### TASK TO COMPLETE
Leave the pictures out and reproduce all the entries word for word.

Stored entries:

[Start of section]

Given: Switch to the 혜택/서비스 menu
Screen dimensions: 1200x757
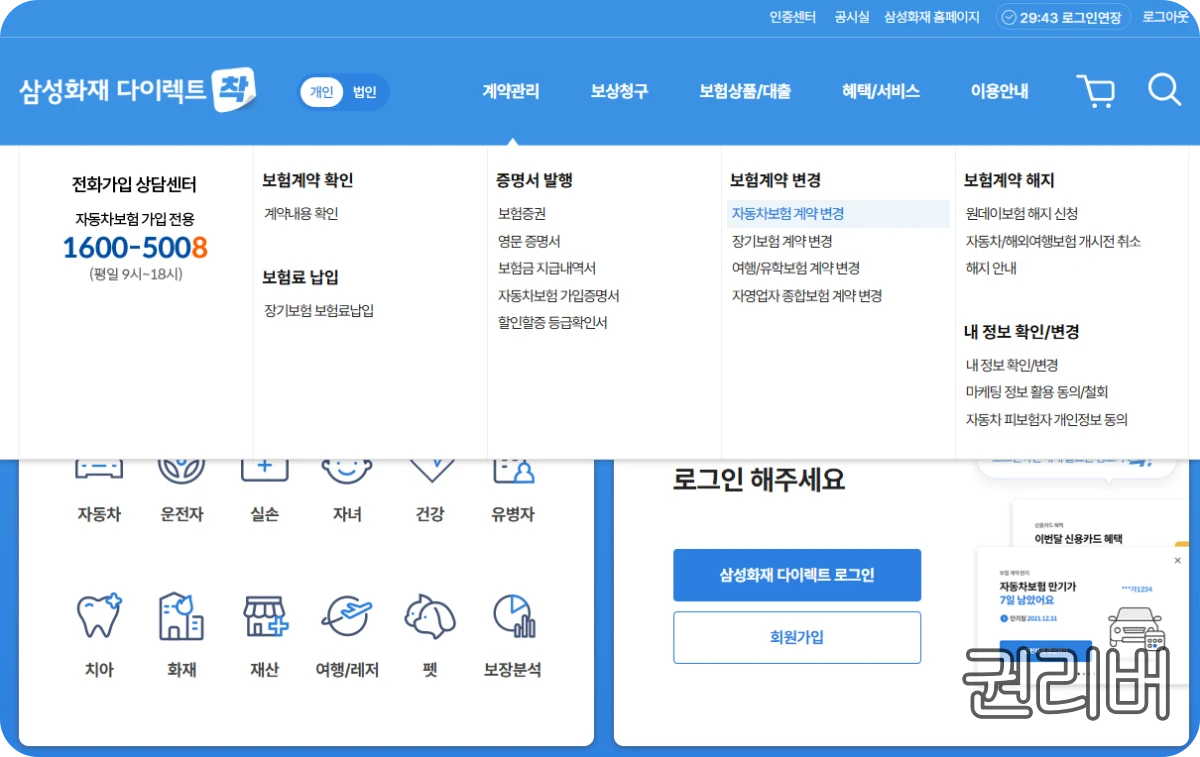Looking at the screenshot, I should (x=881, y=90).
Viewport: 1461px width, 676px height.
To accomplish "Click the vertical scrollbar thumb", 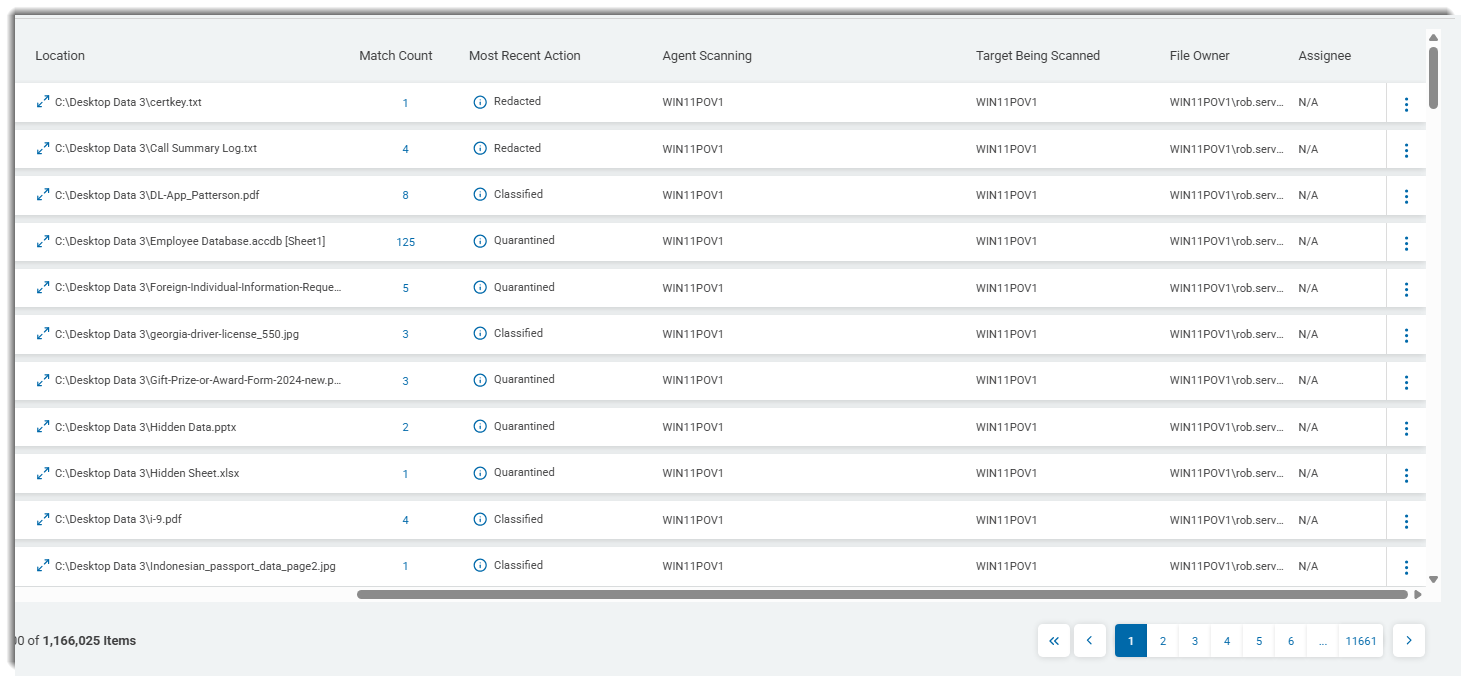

[End of section]

### WRITTEN REPLY
Given: Switch to the 혜택/서비스 menu
Screen dimensions: 1200x757
Looking at the screenshot, I should (x=881, y=90).
Viewport: 1461px width, 676px height.
To accomplish "Click the vertical scrollbar thumb", 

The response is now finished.